• _WHAT YOU WILL DO_
How many lines of the recorded data below contain the string "answer", with case counting? Give only the number.

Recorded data
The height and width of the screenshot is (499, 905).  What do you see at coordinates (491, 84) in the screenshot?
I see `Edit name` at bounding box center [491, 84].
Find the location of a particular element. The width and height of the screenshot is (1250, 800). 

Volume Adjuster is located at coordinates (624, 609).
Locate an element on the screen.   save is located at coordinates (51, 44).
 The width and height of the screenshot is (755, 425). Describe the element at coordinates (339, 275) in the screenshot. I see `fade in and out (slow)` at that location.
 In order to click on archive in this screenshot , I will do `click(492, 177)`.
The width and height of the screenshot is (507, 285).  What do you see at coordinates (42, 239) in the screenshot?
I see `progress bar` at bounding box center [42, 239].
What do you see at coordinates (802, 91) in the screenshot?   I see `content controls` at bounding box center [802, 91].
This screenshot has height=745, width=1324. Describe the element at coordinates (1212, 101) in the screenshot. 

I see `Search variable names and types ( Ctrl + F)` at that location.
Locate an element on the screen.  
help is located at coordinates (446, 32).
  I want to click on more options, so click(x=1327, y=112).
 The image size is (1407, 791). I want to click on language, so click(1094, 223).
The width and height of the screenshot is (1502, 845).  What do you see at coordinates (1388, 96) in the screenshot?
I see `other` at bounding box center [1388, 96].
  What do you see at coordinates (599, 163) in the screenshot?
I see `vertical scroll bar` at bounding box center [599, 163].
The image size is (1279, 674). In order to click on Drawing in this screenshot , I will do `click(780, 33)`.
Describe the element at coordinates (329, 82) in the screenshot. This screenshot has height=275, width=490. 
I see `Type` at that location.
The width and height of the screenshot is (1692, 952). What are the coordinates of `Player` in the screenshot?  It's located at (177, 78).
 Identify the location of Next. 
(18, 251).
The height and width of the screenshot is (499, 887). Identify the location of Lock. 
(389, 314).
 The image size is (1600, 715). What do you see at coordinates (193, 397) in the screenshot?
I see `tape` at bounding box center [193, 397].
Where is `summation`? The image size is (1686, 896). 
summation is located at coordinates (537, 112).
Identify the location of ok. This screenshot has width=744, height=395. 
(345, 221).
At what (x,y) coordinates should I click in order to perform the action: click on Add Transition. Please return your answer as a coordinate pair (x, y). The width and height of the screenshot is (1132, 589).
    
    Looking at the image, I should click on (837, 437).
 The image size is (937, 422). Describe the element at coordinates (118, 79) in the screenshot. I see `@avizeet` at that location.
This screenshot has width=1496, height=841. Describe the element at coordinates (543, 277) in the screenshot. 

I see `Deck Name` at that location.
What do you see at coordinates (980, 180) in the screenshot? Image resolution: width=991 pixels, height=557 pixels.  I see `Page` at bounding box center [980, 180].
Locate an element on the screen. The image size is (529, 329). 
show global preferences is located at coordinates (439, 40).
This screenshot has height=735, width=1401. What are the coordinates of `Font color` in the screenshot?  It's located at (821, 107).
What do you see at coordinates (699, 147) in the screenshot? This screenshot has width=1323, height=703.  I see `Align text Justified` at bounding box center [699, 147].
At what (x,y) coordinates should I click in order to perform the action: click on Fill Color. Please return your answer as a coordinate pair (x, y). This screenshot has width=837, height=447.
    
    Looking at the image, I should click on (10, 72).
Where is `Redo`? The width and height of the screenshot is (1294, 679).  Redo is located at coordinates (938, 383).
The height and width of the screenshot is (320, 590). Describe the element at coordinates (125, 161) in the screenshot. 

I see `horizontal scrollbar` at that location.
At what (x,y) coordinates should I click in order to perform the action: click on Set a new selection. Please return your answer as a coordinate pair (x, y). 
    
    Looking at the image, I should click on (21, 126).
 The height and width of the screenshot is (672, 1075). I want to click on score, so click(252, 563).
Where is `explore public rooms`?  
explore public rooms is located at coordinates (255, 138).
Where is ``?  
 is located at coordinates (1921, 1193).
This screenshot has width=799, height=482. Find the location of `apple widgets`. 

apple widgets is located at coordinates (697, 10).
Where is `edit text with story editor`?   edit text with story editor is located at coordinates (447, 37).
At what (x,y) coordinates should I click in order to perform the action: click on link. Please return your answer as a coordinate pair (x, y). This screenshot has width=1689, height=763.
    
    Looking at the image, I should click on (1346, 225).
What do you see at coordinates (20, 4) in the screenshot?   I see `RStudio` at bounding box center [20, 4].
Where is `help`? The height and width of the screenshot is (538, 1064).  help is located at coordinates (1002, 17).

• _SOLVED PROBLEM_
4